Law and Justice Committee Chair to hold hearing on 3,200 felons prematurely released
Sen. Mike Padden, R-Spokane Valley, today voiced outrage over the lack of leadership and accountability at the Department of Corrections, after the governor’s office announced that the DOC had erred in calculating the release time of several thousand ‘murderers, rapists and armed robbers,’ who were released prematurely.
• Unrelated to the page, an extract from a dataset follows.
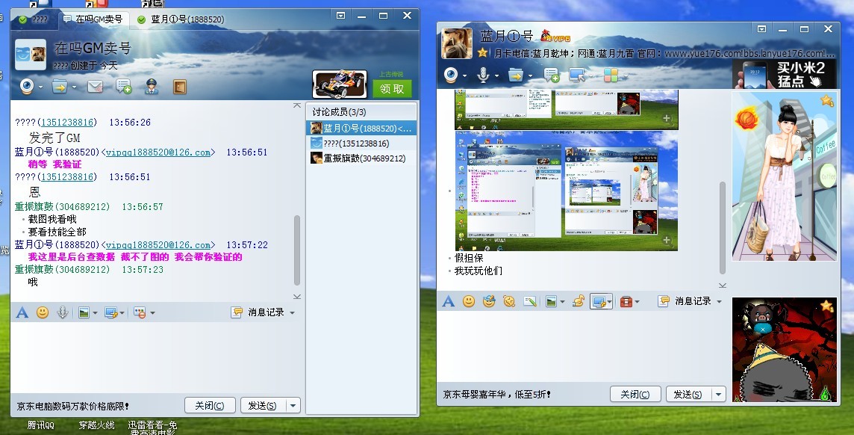Screen dimensions: 854x435
Task: Open QQ apps with the colored squares icon
Action: (x=611, y=75)
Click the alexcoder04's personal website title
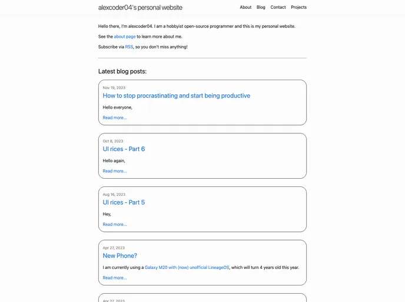Viewport: 405px width, 302px height. click(140, 8)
As a result of the error, law enforcement officers will be spending the holidays taking into custody those who still have time remaining on their sentences.
DOC had a policy that allowed for release time to be calculated based upon a “good time” credit; however, they miscalculated the release dates, allowing thousands of felons out early.
“In the end, it was not DOC or the governor’s office, but a victim’s family member who discovered the error in 2012,” said Padden. “Even after that discovery, DOC continued to use the faulty software to calculate early releases for three more years.
“I know this isn’t climate change, but the administration of justice in this state is still an issue that warrants much more focus.”
Governor Inslee claimed that the failure to calculate sentences correctly was due to an IT failure, but Padden rejected that excuse.
“This isn’t an IT problem; this is a leadership problem,” said Padden. “When 3,200 felons with enhanced sentences are put back on the streets prior to serving their sentences, the public has a right to wonder who is minding the store.”
Padden pointed out today’s announcement by the governor is just the latest in a series of questionable actions that demonstrate the administration has little concern for public safety or victims’ families.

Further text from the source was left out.